Exercise aim:
Among the entries below, one stretch runs from the line that contains "You are a computer-use agent. Viewport: 913px" through the line that contains "Image resolution: width=470". Repeat that stretch exactly, ends included, and only that.

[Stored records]
.....
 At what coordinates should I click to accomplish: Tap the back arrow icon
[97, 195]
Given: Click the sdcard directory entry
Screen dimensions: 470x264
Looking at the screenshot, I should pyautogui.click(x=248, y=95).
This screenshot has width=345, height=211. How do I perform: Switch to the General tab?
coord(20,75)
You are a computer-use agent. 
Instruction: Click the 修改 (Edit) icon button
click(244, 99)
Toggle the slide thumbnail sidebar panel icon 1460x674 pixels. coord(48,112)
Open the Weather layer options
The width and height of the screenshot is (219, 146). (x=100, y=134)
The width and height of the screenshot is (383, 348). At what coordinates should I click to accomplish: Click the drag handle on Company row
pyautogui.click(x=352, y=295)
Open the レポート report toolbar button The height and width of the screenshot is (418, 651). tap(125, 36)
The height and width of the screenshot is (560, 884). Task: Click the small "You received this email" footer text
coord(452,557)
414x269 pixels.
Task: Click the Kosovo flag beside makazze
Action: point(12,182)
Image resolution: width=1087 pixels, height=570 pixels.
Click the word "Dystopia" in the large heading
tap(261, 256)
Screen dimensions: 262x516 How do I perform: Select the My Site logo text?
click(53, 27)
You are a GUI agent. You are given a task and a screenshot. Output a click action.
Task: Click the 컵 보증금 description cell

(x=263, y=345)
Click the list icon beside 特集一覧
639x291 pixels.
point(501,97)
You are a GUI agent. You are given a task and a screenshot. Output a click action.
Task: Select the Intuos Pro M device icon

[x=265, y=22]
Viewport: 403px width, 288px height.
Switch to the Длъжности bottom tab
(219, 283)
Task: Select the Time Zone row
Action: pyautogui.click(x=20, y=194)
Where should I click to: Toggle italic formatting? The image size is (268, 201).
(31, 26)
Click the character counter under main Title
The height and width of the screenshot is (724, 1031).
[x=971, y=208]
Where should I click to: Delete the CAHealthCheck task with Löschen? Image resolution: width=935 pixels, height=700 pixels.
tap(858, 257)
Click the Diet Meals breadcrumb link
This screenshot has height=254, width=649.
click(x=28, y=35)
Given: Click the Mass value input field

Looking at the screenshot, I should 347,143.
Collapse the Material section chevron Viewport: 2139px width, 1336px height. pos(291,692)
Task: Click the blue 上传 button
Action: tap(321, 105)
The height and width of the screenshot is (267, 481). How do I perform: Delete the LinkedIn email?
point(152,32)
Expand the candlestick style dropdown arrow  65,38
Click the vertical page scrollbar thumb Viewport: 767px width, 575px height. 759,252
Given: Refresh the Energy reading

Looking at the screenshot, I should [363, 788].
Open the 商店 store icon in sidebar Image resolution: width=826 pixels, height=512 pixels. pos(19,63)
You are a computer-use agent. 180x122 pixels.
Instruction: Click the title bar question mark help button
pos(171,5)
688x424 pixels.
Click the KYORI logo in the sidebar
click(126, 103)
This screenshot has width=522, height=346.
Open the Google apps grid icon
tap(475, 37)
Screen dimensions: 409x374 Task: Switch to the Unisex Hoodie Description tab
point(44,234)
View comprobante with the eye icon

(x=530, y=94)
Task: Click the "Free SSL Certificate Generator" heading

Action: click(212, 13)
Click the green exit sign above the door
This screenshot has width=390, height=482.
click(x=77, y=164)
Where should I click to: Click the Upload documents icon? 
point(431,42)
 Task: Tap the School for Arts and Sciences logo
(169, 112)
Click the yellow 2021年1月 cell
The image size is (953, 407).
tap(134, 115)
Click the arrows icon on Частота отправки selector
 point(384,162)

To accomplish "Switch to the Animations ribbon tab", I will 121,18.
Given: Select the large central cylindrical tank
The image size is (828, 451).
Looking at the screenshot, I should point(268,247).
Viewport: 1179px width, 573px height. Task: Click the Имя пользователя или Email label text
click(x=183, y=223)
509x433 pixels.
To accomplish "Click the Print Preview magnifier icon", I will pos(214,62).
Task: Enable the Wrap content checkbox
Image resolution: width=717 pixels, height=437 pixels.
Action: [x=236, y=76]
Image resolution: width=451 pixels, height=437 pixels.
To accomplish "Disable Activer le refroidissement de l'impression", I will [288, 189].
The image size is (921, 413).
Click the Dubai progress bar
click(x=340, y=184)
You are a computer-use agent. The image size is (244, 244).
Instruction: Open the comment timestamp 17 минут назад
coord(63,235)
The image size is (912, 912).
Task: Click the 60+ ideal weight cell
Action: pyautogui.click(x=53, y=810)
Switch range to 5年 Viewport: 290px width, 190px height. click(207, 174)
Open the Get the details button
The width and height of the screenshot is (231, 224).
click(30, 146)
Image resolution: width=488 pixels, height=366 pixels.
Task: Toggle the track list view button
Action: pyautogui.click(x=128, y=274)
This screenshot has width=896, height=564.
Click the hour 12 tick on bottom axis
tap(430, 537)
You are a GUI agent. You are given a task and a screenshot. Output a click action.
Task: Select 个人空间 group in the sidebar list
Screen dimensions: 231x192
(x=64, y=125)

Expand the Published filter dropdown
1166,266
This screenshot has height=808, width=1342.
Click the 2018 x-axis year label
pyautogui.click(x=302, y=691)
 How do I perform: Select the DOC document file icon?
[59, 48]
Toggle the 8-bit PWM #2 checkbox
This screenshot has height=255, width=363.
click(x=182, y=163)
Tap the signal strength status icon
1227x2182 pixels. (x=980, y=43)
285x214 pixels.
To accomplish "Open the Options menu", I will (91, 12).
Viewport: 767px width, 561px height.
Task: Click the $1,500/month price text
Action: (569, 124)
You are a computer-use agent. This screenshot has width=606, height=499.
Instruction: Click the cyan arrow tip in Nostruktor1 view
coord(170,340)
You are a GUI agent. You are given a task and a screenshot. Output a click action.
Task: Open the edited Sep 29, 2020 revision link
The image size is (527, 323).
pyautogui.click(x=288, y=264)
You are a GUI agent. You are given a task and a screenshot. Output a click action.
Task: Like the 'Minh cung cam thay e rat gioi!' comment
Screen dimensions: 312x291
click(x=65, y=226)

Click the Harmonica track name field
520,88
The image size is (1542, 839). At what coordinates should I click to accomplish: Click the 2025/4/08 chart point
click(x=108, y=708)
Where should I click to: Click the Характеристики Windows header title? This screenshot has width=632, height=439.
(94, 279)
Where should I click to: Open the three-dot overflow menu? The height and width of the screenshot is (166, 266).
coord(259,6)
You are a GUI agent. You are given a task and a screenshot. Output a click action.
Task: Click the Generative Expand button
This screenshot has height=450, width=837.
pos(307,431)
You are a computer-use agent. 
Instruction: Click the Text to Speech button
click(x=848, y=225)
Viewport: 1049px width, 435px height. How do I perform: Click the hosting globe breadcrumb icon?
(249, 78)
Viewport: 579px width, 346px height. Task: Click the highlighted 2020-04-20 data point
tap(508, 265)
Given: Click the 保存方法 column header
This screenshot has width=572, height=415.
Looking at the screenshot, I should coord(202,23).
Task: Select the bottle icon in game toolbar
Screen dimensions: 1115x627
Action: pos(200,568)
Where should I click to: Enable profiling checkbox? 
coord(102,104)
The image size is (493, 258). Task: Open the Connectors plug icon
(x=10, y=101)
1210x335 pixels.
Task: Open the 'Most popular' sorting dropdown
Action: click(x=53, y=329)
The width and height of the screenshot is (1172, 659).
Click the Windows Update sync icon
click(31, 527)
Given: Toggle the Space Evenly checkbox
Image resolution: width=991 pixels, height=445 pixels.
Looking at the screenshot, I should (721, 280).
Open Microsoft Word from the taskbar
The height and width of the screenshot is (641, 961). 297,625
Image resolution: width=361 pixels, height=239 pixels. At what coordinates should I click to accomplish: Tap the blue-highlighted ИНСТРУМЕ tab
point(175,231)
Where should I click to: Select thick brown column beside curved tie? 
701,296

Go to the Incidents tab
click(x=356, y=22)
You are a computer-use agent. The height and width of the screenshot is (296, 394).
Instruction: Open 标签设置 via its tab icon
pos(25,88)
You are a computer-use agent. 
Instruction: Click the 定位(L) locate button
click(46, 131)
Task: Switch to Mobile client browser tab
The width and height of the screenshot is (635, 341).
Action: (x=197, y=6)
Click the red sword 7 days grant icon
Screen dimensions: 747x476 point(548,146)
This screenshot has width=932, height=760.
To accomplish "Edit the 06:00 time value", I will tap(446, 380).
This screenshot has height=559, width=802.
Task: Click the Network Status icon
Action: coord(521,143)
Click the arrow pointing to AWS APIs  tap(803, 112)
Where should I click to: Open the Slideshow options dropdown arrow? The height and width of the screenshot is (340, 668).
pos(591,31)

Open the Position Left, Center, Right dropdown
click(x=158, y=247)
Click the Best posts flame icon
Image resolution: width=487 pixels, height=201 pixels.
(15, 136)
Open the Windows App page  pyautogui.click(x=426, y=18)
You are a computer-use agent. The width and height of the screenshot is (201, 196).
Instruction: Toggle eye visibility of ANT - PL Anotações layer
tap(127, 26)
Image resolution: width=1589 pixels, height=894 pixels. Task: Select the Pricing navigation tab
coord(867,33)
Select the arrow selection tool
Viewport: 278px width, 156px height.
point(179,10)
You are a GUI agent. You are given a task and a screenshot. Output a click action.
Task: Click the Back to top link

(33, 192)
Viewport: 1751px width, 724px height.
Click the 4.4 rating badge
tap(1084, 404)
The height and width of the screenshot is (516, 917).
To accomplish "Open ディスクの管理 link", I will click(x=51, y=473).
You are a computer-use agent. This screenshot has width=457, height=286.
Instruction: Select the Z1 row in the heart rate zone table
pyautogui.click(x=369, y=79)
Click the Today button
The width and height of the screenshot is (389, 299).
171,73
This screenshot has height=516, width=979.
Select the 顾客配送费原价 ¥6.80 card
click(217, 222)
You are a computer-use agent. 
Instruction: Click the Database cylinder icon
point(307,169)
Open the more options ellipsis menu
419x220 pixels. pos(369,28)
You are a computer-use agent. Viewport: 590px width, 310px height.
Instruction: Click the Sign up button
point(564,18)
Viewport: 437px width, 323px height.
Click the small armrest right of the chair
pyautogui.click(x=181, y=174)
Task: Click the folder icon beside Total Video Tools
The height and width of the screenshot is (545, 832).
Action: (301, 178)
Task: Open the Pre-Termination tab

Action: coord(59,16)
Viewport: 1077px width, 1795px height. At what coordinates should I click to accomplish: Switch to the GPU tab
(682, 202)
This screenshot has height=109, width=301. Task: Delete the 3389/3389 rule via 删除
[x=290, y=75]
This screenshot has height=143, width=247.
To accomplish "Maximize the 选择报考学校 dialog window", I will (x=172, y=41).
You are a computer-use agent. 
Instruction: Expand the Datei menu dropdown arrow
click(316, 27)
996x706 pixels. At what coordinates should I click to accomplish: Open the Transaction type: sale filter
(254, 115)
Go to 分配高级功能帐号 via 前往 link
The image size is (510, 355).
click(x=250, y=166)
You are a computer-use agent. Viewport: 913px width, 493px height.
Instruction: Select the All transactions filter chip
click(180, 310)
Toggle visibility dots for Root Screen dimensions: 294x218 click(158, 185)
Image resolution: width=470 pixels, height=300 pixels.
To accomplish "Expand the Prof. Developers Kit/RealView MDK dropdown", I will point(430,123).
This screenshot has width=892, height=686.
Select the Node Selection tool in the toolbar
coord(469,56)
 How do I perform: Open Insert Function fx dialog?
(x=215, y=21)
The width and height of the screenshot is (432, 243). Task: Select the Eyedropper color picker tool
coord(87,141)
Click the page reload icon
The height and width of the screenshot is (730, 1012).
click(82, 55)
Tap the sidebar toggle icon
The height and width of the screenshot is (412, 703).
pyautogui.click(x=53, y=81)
.....
Response to this exercise:
You are a computer-use agent. Viewport: 913px width, 493px height.
Instruction: Select the All transactions filter chip
click(180, 310)
Toggle visibility dots for Root Screen dimensions: 294x218 click(158, 185)
Image resolution: width=470 pixels, height=300 pixels.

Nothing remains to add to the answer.